I don't know who Dale Howard is. I don't know how he is famous. I do know he is from the UK. And I do know these pix are to promote awareness of testicular cancer and a plead for men to get their nether region checked.
For the next handful of days, I'll be featuring the male beauty in all his butt-naked, penis-priding glory. In lieu of putting on that content advisory notice before the blog, I will go ahead and censor the images.
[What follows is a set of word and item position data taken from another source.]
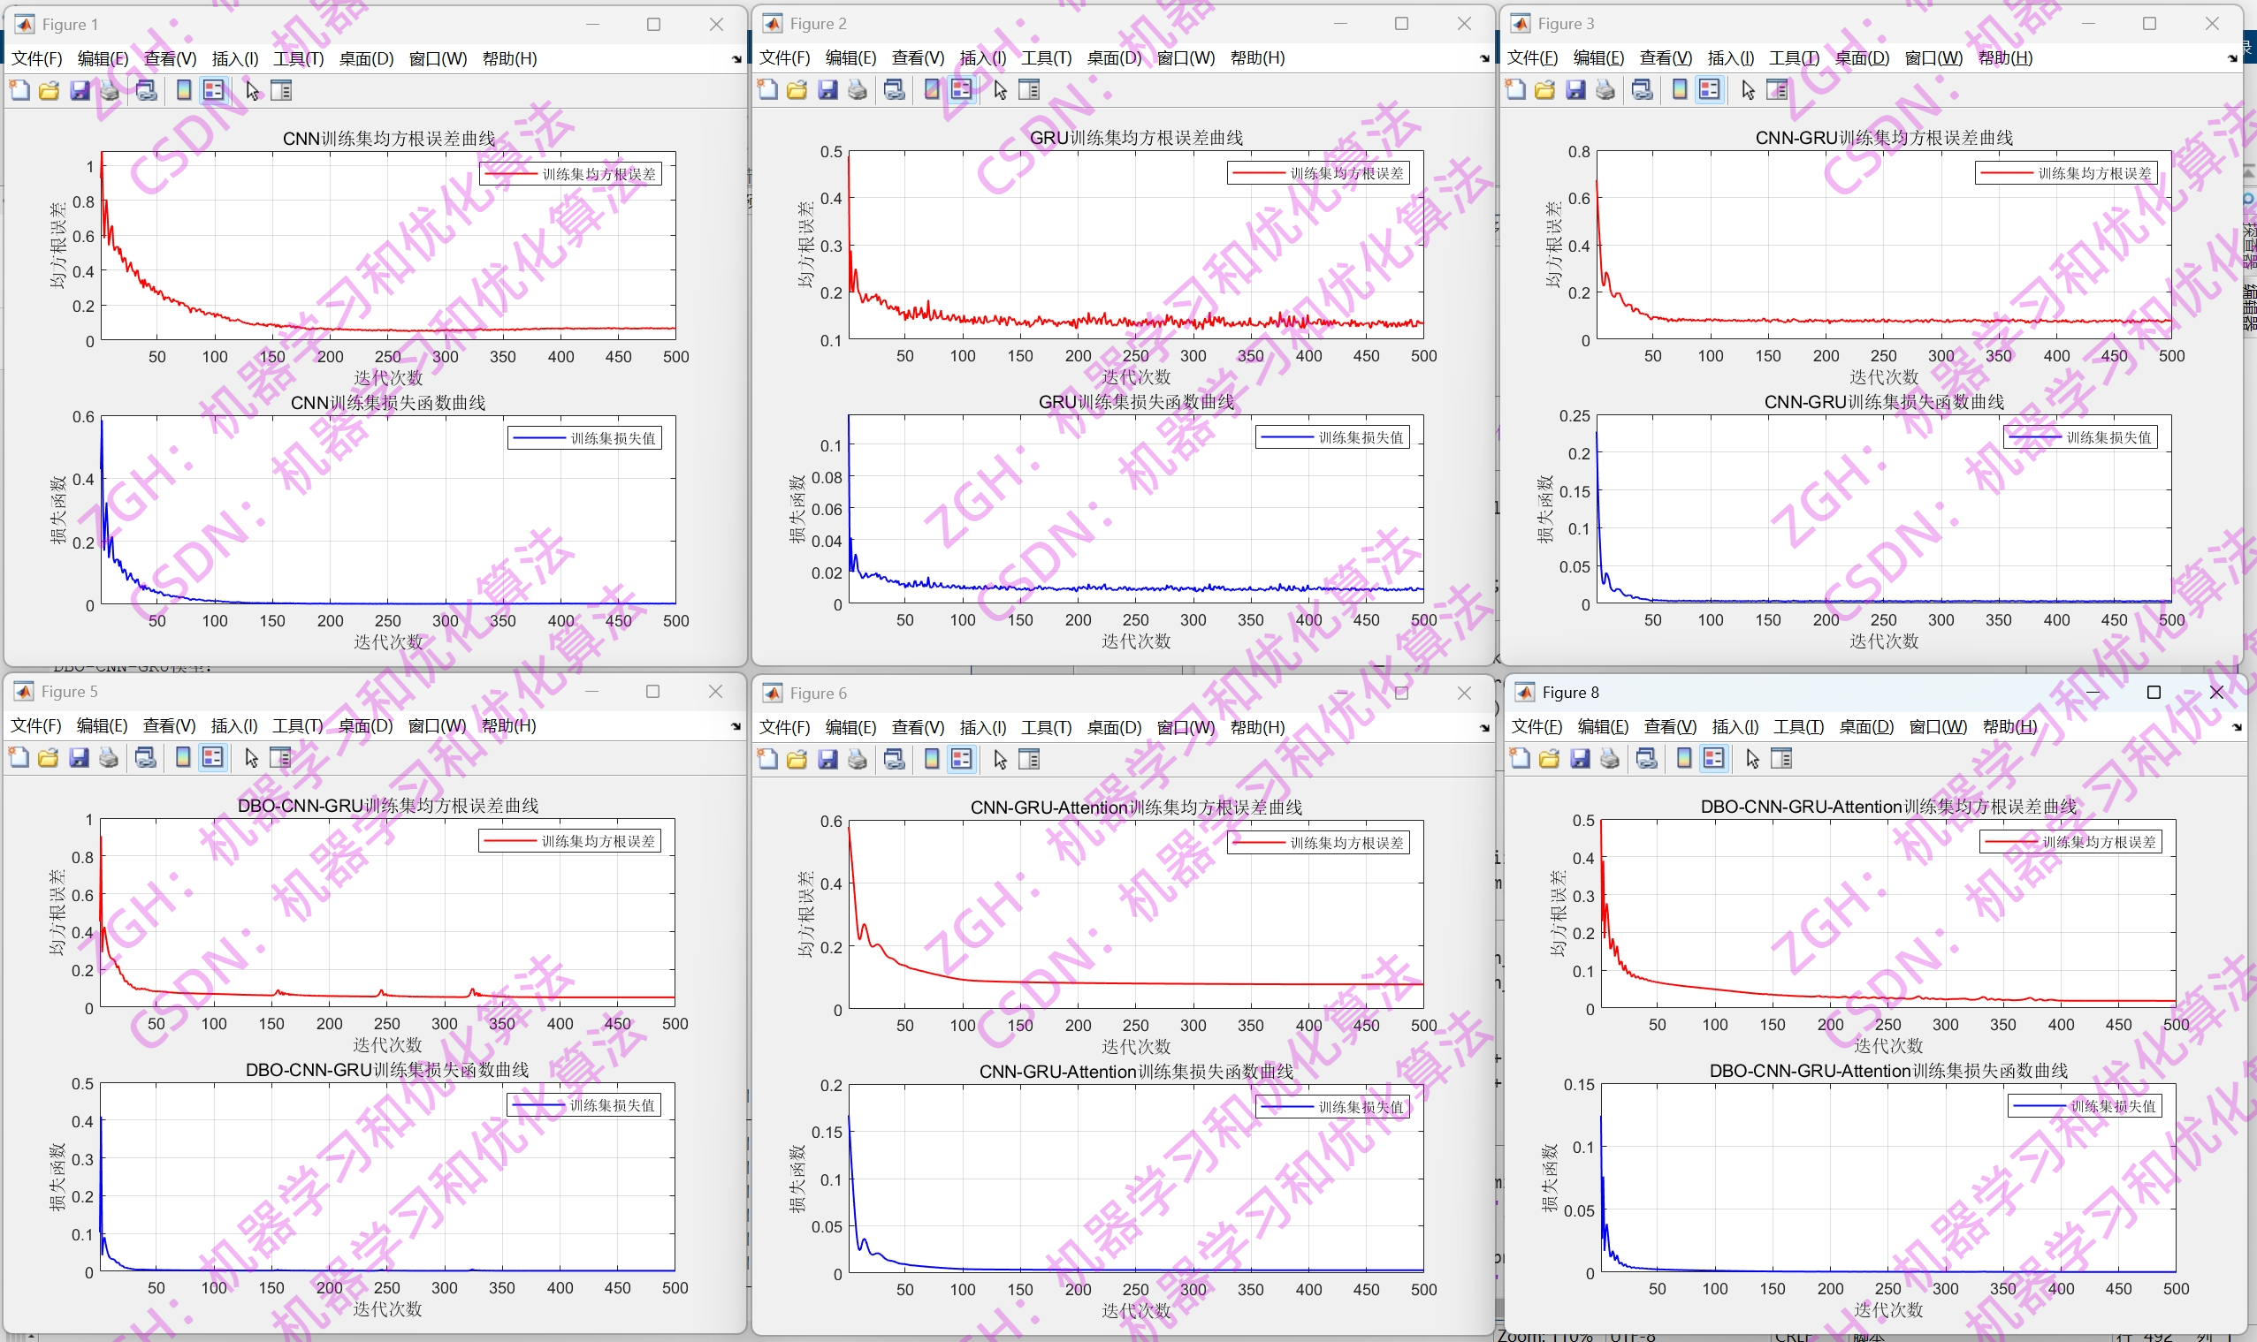Viewport: 2257px width, 1342px height.
Task: Open 工具(T) menu in Figure 2
Action: 1046,58
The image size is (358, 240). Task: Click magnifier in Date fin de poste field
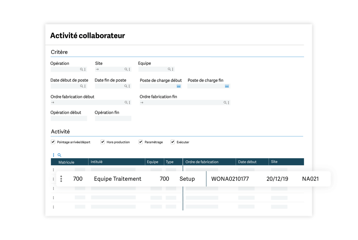pos(126,86)
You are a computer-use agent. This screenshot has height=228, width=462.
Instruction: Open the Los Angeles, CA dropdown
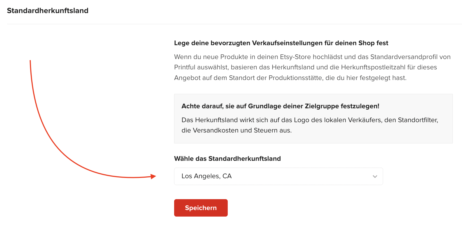point(278,176)
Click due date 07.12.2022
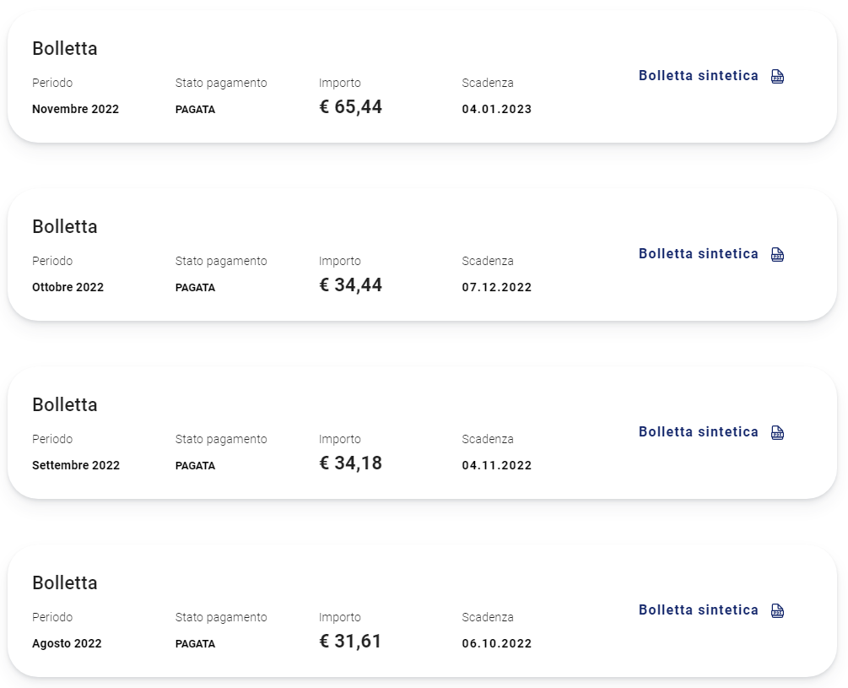 click(x=496, y=287)
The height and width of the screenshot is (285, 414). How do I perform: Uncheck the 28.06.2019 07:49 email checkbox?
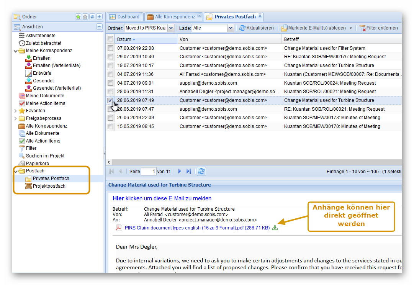pos(110,100)
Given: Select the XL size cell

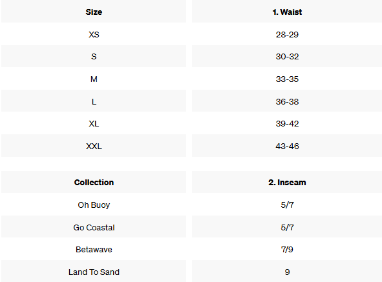Looking at the screenshot, I should 94,124.
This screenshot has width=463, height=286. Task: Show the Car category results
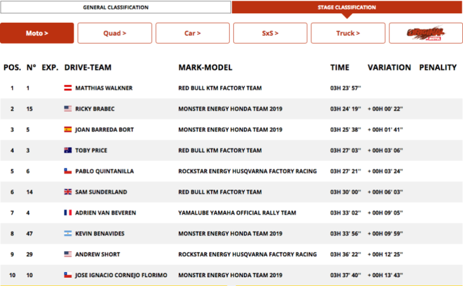tap(193, 33)
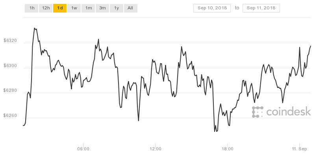Open the Sep 10, 2018 start date field

click(x=212, y=8)
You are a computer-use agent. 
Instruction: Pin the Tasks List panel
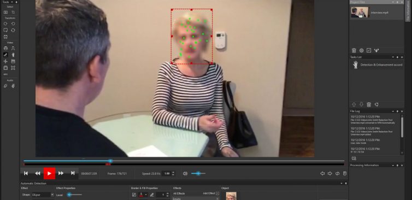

When you click on an image, you will see the uncensored version! (Sorry, there are no uncensored version of these Dale Howard pix)

1 comment:

Anonymous said...

Dale Howard (born 30 October 1986) is a student from St Helens, Merseyside.[9] Although he is a physical education trainee teacher at Liverpool John Moores University, Dale says that he would rather play football and has unsuccessfully tried out for Manchester United and Wigan Athletic. He says he wouldn't dream of being a PE teacher, and that he hates kids.[10] He is described by his friends and family as mostly arrogant, bigheaded and overconfident.[11] In his audition Dale bragged, "If there's any fanny in there, I'm gonna nail it. Especially if they're fit!"[12] On Sunday 20 July, he succeeded Darnell as the second Head of House after his success in a task that took place to compete for the title. Dale became the eighth housemate to be evicted on Day 65 with 63% of the vote.[13] Dale is now producing deep house music & DJ-ing internationally.